5. Allow TCP 53 from approved DNS client CIDRs.
6. Install BIND9 packages.
7. Create /etc/bind/zones.
8. Render named.conf.options from Jinja variables.
9. Copy named.conf.local.
10. Copy all declared zone files.
11. Run named-checkconf.
12. Run named-checkzone for every zone.
13. Restart BIND only after configuration deployment.
14. Verify service and port listeners.
15. Test every local zone over UDP and TCP.

Run directly when needed:


ansible-galaxy collection install \
-r envs/prod/ansible/requirements.yml

ansible-playbook \
-i envs/prod/ansible/inventory.ini \
envs/prod/ansible/configure-dns.yml \
--limit prod-dns-01 \
--syntax-check

ansible-playbook \
-i envs/prod/ansible/inventory.ini \
envs/prod/ansible/configure-dns.yml \
--limit prod-dns-01

The attached collection pin is:


community.general: 13.0.1

22. UFW Policy

The final firewall baseline is:


Default incoming: deny
Default routed: deny
Default outgoing: allow
Logging: low

Allow TCP 22 from:
192.168.8.0/24

Allow UDP 53 from:
192.168.8.0/22 currently

Allow TCP 53 from:
192.168.8.0/22 currently

The playbook must never run ufw reset on a remotely managed server.

Validate locally:


sudo ufw status numbered
sudo ufw status verbose
sudo ss -lntup | grep -E ':(22|53)\b'

Validate remotely from an approved DNS client:


nc -vz 192.168.8.4 53
dig @192.168.8.4 aspireclan.com SOA +time=3 +tries=1
dig @192.168.8.4 aspireclan.com SOA +tcp +time=3 +tries=1

Do not create 53/tcp or 53/udp rules for Anywhere.

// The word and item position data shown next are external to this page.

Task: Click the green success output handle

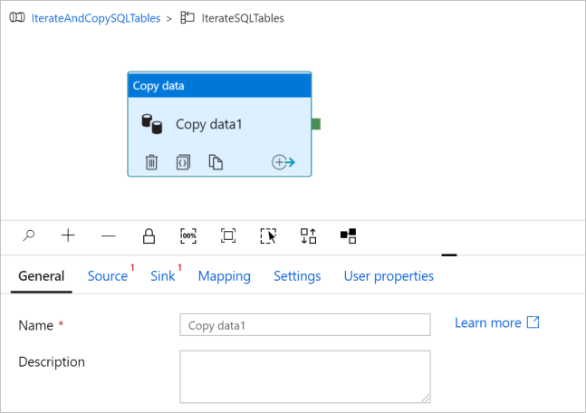Action: [x=316, y=124]
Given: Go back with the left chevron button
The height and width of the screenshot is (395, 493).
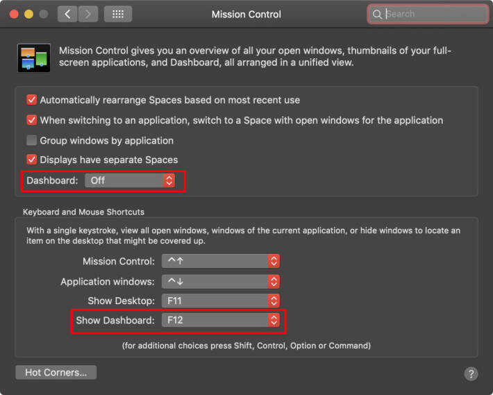Looking at the screenshot, I should click(x=67, y=14).
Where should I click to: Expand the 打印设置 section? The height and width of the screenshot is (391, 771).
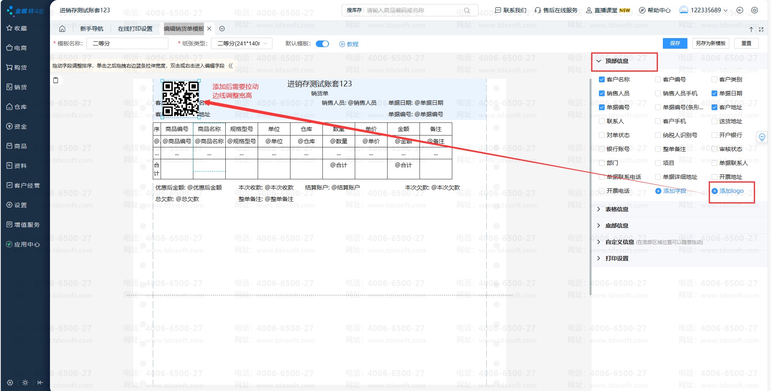coord(617,258)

23. New-Build Workflow Execution

The production workflow runs on the prod branch and includes dns.tfvars when present.

For an initial VM creation, Terraform detects prod-dns-01 as created, derives the Ansible target from the plan, applies Terraform, and runs the shared configuration chain:


bootstrap-vms.yml
→ configure-web.yml
→ configure-dns.yml
→ finalize-firewall.yml

The --limit prod-dns-01 boundary means only matching plays affect the DNS host.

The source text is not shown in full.